Nunca he tratado de ostentarme como especialista de alguna disciplina o tema, sin serlo. Me parece una acción alejada de toda ética profesional. Veo con asombro que muchos comentaristas de noticias o pseudoperiodistas se asumen como especialistas del tema de coyuntura, sin ningún tipo de rubor. Un día son expertos en energías renovables, otro en petróleo, otro día más en cambio climático, en migración, en relaciones internacionales. Pero nunca habían surgido tantos epidemiólogos como ante la pandemia del COVID 19.
La mayoría de la comentocracia se hizo especialista a través de las redes sociales. Ni siquiera tomaron un curso patito en línea; cuando mucho han escuchado a alguien en alguna conferencia virtual, de las que hoy proliferan. Además, como solo leen los mensajes de sus afines, utilizan siempre los mismos dichos, obsesiones y lugares comunes.
No se requiere se especialista cuando el objetivo es normar criterio frente a un tema tan complejo como el del COVID 19. Yo prefiero cederles la palabra a los médicos y epidemiólogos que conocen del problema.
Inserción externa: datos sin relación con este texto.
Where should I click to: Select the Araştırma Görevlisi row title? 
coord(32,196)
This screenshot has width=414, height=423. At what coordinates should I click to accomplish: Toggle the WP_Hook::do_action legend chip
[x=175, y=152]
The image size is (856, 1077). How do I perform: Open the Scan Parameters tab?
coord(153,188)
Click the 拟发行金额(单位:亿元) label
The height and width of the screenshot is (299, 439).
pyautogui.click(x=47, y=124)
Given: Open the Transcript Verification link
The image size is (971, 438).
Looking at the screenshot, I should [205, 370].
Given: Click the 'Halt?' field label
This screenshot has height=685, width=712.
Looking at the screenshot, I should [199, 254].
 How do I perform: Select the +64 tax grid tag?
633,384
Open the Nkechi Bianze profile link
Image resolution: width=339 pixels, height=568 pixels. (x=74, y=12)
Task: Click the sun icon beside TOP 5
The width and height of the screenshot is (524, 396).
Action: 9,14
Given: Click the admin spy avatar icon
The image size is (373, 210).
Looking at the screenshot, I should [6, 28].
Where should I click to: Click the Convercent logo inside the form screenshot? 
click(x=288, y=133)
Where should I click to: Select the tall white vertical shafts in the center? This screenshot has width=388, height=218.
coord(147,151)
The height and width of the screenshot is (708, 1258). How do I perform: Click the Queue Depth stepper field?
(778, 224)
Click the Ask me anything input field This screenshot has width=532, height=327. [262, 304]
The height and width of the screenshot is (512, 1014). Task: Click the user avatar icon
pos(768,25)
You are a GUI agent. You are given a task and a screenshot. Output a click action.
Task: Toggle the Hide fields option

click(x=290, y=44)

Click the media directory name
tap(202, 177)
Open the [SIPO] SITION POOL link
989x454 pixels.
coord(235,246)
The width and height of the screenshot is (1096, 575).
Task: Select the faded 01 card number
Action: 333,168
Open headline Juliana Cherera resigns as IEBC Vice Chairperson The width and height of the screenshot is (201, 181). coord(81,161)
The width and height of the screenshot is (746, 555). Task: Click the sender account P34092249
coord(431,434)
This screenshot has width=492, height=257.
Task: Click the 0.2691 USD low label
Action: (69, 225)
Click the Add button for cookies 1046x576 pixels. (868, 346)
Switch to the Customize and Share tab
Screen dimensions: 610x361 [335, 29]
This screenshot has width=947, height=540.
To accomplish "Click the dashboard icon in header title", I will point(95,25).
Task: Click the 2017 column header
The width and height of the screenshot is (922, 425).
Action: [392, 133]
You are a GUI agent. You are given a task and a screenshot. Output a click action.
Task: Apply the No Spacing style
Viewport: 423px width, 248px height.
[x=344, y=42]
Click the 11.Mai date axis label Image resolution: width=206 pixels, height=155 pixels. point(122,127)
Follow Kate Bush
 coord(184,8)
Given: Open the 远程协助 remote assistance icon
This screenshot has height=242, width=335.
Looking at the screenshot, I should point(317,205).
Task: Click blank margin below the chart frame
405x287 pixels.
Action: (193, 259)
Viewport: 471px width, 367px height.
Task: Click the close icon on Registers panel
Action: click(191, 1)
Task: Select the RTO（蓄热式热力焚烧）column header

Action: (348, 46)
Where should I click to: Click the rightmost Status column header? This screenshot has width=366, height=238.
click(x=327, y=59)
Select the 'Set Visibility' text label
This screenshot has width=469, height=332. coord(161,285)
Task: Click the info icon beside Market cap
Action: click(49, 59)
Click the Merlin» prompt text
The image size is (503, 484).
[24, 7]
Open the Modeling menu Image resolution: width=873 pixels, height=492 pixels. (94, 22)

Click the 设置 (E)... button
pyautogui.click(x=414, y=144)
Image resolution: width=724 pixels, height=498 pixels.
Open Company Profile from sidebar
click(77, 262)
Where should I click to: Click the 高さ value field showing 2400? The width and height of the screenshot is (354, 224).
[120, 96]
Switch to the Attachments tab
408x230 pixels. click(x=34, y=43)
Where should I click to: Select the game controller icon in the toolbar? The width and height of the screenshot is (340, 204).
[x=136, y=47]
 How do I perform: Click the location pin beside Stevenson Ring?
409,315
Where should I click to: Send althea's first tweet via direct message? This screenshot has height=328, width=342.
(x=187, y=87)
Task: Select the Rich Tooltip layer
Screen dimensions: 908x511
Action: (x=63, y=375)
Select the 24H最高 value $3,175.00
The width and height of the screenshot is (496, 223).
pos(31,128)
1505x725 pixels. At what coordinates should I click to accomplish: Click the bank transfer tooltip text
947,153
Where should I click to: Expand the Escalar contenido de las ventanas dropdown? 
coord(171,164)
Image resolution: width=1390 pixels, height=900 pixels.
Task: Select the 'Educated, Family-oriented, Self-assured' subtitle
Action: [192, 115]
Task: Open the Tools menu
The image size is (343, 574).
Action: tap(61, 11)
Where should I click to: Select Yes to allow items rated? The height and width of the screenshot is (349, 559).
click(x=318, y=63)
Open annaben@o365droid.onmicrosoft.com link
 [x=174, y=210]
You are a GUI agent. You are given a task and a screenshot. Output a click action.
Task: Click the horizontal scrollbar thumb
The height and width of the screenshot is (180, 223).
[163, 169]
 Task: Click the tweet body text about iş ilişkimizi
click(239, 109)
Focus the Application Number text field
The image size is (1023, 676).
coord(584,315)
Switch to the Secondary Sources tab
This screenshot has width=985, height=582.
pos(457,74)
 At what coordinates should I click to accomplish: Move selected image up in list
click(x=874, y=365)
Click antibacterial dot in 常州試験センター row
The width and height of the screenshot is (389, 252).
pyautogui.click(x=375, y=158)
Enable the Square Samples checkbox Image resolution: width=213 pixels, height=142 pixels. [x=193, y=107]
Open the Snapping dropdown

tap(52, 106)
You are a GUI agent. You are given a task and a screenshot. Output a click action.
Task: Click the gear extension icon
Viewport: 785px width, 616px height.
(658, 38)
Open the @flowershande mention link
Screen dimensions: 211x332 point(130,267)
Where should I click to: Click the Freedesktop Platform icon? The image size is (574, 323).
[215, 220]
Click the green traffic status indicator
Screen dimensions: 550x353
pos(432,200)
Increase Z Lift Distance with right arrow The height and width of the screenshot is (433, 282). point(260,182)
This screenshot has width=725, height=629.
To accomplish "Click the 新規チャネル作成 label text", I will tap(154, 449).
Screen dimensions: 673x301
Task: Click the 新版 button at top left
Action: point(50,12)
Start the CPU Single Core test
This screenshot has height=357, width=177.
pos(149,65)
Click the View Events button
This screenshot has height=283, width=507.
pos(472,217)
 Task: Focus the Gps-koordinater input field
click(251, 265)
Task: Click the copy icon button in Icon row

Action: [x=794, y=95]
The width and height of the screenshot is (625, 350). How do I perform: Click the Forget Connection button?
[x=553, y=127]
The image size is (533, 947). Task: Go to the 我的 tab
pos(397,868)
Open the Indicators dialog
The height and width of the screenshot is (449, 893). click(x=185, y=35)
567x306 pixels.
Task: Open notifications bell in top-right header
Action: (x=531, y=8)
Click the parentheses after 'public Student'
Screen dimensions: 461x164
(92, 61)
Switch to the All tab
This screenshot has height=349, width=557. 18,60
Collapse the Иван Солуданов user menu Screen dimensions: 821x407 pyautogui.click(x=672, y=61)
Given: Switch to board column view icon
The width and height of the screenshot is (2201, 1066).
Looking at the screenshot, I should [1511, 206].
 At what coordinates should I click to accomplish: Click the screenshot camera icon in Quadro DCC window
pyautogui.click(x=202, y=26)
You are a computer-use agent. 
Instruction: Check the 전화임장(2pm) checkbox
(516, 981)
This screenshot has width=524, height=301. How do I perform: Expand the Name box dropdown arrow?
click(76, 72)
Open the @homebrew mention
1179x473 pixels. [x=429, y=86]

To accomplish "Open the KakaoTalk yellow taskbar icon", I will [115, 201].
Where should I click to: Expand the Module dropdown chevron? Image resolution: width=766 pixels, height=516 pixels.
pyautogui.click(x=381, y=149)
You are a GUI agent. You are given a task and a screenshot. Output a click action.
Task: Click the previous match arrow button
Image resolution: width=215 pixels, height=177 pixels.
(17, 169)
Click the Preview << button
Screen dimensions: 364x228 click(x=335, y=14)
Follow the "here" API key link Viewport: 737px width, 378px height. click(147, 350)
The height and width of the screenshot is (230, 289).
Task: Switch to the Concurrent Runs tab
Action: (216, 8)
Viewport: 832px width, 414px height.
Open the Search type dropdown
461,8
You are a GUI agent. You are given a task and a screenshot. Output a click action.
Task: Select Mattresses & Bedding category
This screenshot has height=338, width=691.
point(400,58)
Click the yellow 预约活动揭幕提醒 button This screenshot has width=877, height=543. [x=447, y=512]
No me fío de los todólogos que ante opiniones bien informadas salen con su referencia a algún medio de comunicación amarillista. O que citan a ciertos personajes públicos concediéndoles argumentos de autoridad. Prefiero escuchar a los verdaderos conocedores.
Sin embargo, como académicos tenemos cierto entrenamiento lógico para rechazar algunas suposiciones o razonamientos que carecen de fundamento. La mayoría de los “epidemiólogos de ocasión”, sostienen que los efectos negativos de la pandemia “pudieron haberse evitado”. Una de las cosas que más me llaman la atención es que cuando analizan la diseminación del virus, no refieran a las condiciones estructurales del país y que son básicas para explicar cómo se desarrolla una pandemia. Toda su argumentación gira en torno al número de confirmados, sospechosos y muertos, así, al margen de la realidad económica y social de los mexicanos.
México es un país profundamente desigual, con una distribución del ingreso inequitativa y con problemas de salud de sociedades pobres y emergentes: desnutrición, obesidad, diabetes, hipertensión y enfermedades crónico degenerativas. Ello conlleva altos niveles de comorbilidad, es decir, padecimientos combinados. A ello se suma un sistema público de salud en crisis, producto de una política de décadas de abandono gubernamental para propiciar el crecimiento de los servicios privados.
No se requiere mucho conocimiento del tema para comprender que esa situación estructural es propicia para un crecimiento exponencial de la pandemia. No son suficientes los consejos oficiales de tomar medidas preventivas como la “Sana distancia’, “Lávate las manos continuamente” o el “Quédate en casa”. Entre otros indicadores de una sociedad desigual, destacan el que un número muy elevado de familias carecen de agua y que casi 40 millones de mexicanos desarrollan actividades informales y viven al día; por ello tienen que salir a conseguir el sustento. Contra eso tiene que lidiar cualquier programa gubernamental de contención. Cierto, hay un sector de la población muy irresponsable: quienes creen que el COVID 19 es una invención, hasta los que pueden quedarse en casa pero han decidido salir del confinamiento a fiestas o reunirse en sitios inseguros. Pero también, hay funcionarios públicos, como algunos gobernadores, que en su afán de hacerse autopromoción para futuras candidaturas, dicen saber más que la Secretaría de Salud y dictan medidas temerarias y contraproducentes.
Una de las obsesiones de los “epidemiólogos de ocasión” se resume en el argumento de que la pandemia ha alcanzado las proporciones que conocemos porque no se hacen suficientes pruebas diagnósticas. Nos dicen que si se hicieran pruebas a toda la población, se confinaría a los positivos y ya no habría más infectados. Pequeño detalle: según datos oficiales, la población de México es de 126.2 millones de personas. Ese sería el número de pruebas que se requerirían para cubrir las expectativas de nuestros especialistas por correspondencia y todas hacerse al mismo tiempo. Si sólo se aplicaran 10 o 20 o 30 millones, de nada serviría. Dichas pruebas, además, para tener efecto preventivo, tendrían que replicarse cada 15 días. Es de verdad un verdadero disparate.
En México tenemos médicos y epidemiólogos de primer nivel, formados en reconocidas instituciones nacionales y del extranjero que están enfrentando la pandemia. Sin embargo, también hay charlatanes, “epidemiólogos de ocasión”. Lo dicho: país desigual y de contrastes.